Pour situer votre activité, 140 couverts par jour est précisément le point de bascule entre les deux volumes. Les fiches complètes se trouvent sur les pages du séparateur 100 litres et du séparateur 120 litres, et la méthode générale dans quelle capacité pour mon établissement. Un doute sur l'implantation ou sur le débit de pointe de votre cuisine ? Notre équipe technique tranche au 01 84 80 50 34.
Questions fréquentes
Quelle est la principale différence entre un séparateur de graisse 100 et 120 litres ?
Le mode d'installation. Le 100 L est le dernier format conçu pour la pose sous plonge, le 120 L le premier conçu pour la pose au sol. Au-delà des 200 contre 240 L/h de débit, c'est ce basculement qui structure le choix : loger l'appareil sous un évier ou lui réserver une emprise au sol dédiée.
Faut-il choisir le 120 L uniquement pour le débit ?
Non. Le gain de débit, de 200 à 240 L/h, est réel mais modéré. Le 120 L se choisit surtout quand l'activité dépasse 140 couverts, quand plusieurs postes ou lave-vaisselle peuvent vidanger ensemble, ou quand la cuisine ne peut plus loger d'appareil sous plonge et dispose en revanche d'une emprise au sol.
Le 100 L peut-il remplacer un 120 L pour gagner de la place ?
Seulement si le débit de pointe calculé reste sous 200 L/h et si l'implantation sous plonge est possible. Le 100 L occupe un volume perdu sous l'évier, le 120 L une surface au sol dédiée. Selon la cuisine, l'un ou l'autre est plus simple à caser : ce n'est pas toujours le plus petit qui se loge le mieux.
À combien de couverts passe-t-on du 100 au 120 L ?
La bascule se situe autour de 140 couverts par jour, borne haute du 100 L et borne basse du 120 L. Dans cette zone de recouvrement, le choix se tranche au calcul du débit de pointe, en tenant compte du nombre de postes de plonge et de lave-vaisselle susceptibles de vidanger simultanément.
Le 120 L demande-t-il des travaux d'installation plus lourds ?
Il demande de réserver une emprise au sol de niveau, avec un accès pour l'entretien, ce qui se pense à la conception de la cuisine. Le 100 L, posé sous plonge, s'insère dans l'existant. Le 120 L n'exige pas de génie civil, mais son installation est une décision d'aménagement, pas un simple raccordement.
Quel format pour deux lave-vaisselle professionnels ?
Cela dépend de la coïncidence de leurs vidanges. Si deux cuves peuvent se vider en même temps, le débit de pointe combiné dépasse souvent les 200 L/h du 100 L, ce qui appelle les 240 L/h du 120 L. Si les cycles sont décalés, le 100 L peut suffire. Le calcul se fait sur la coïncidence défavorable.

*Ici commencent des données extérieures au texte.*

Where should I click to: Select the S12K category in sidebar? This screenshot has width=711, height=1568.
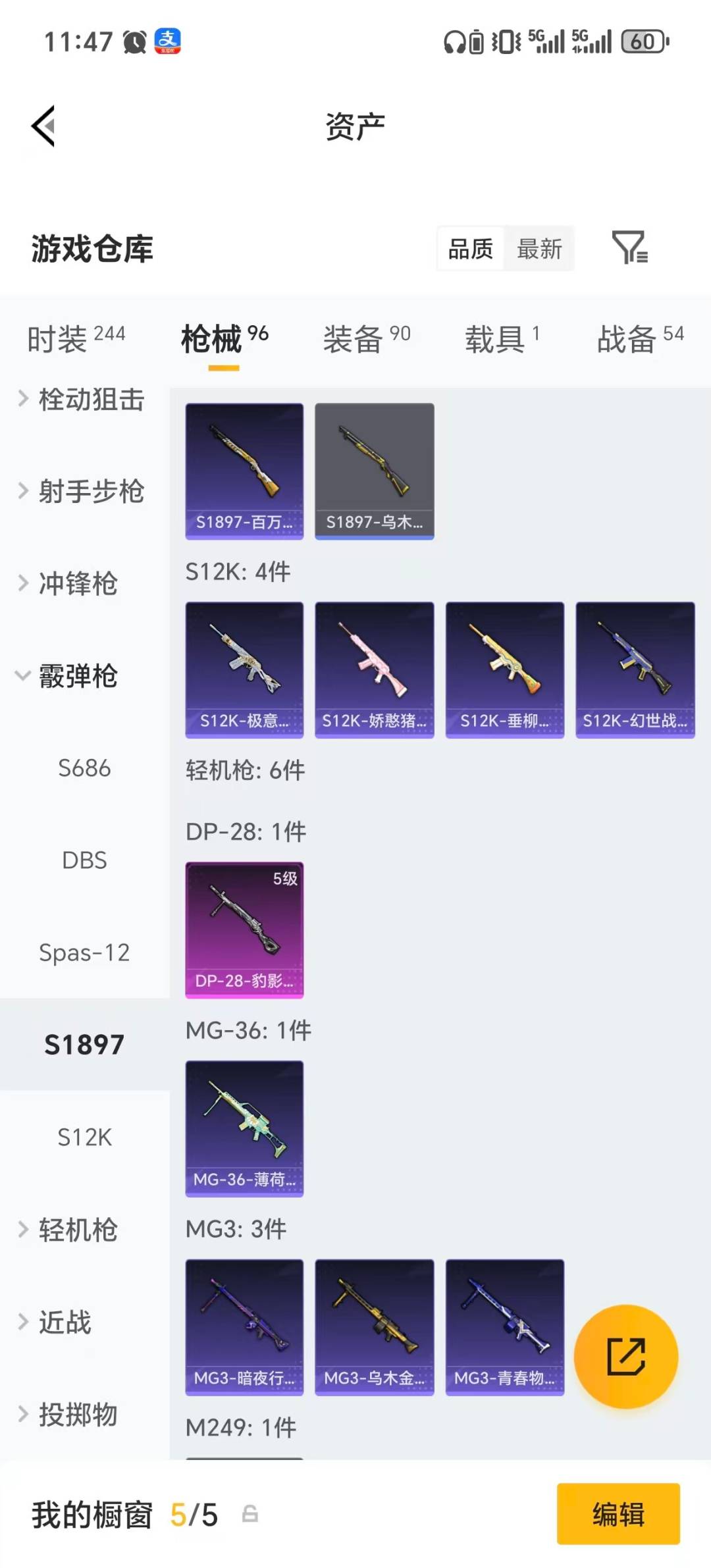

Le fil d'eau départage-t-il le 100 et le 120 L ?
Il se lit dans deux contextes différents. Le fil d'eau d'entrée du 100 L, à 356,5 millimètres, se rapporte à une évacuation d'évier et suppose un point de raccordement haut. Celui du 120 L, à 294,5 millimètres, se rapporte à une évacuation au sol. La cote se vérifie dans chaque cas avant la commande, mais elle ne se compare pas directement d'un format à l'autre.
Peut-on passer plus tard d'un 100 à un 120 L facilement ?

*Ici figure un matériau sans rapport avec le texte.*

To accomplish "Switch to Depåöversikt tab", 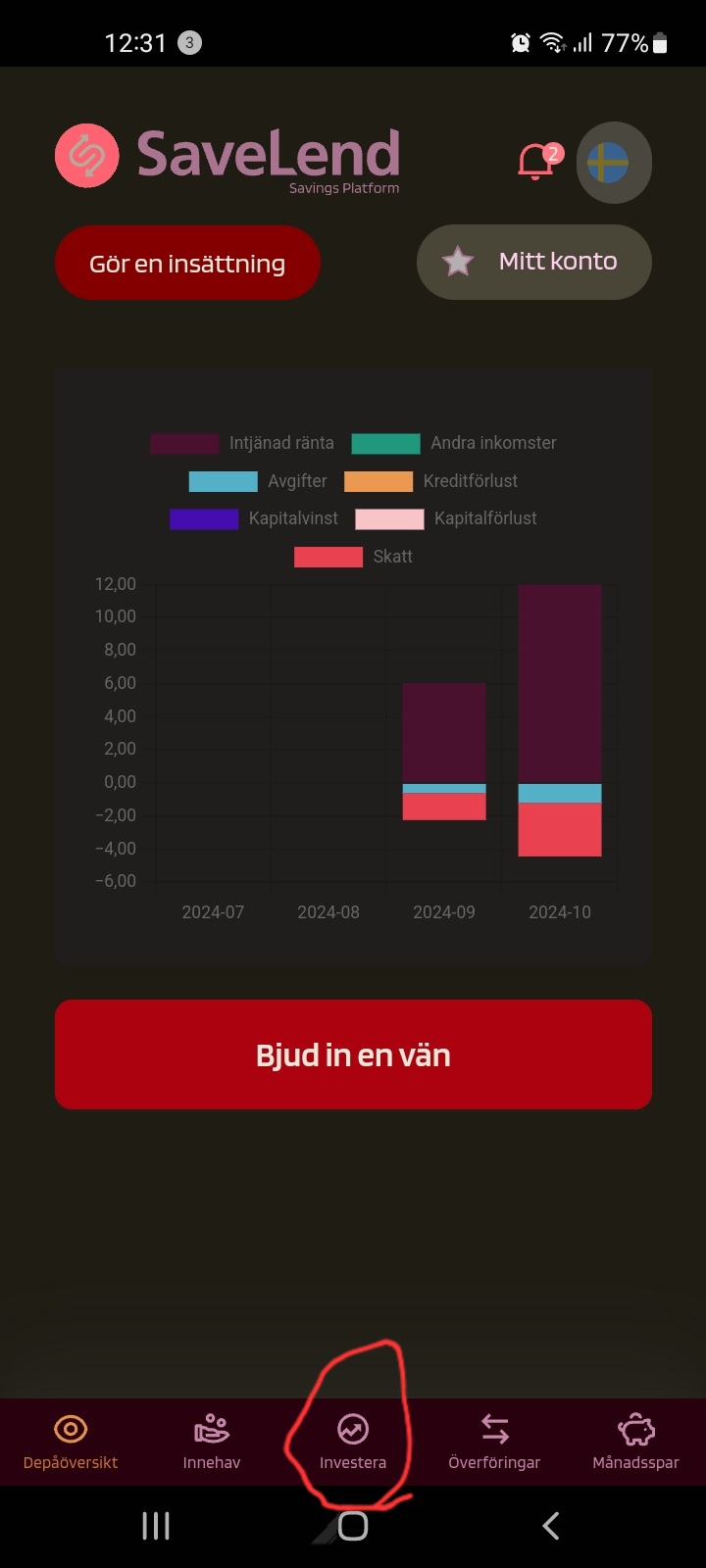I will [x=71, y=1442].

Le passage n'est pas un simple échange d'appareil : il fait basculer de la pose sous plonge à la pose au sol, ce qui suppose de dégager une emprise et parfois de reprendre le raccordement. C'est pourquoi une activité appelée à croître au-delà de 140 couverts gagne à se dimensionner d'emblée sur la cible, plutôt qu'à subir ce basculement en cours d'exploitation.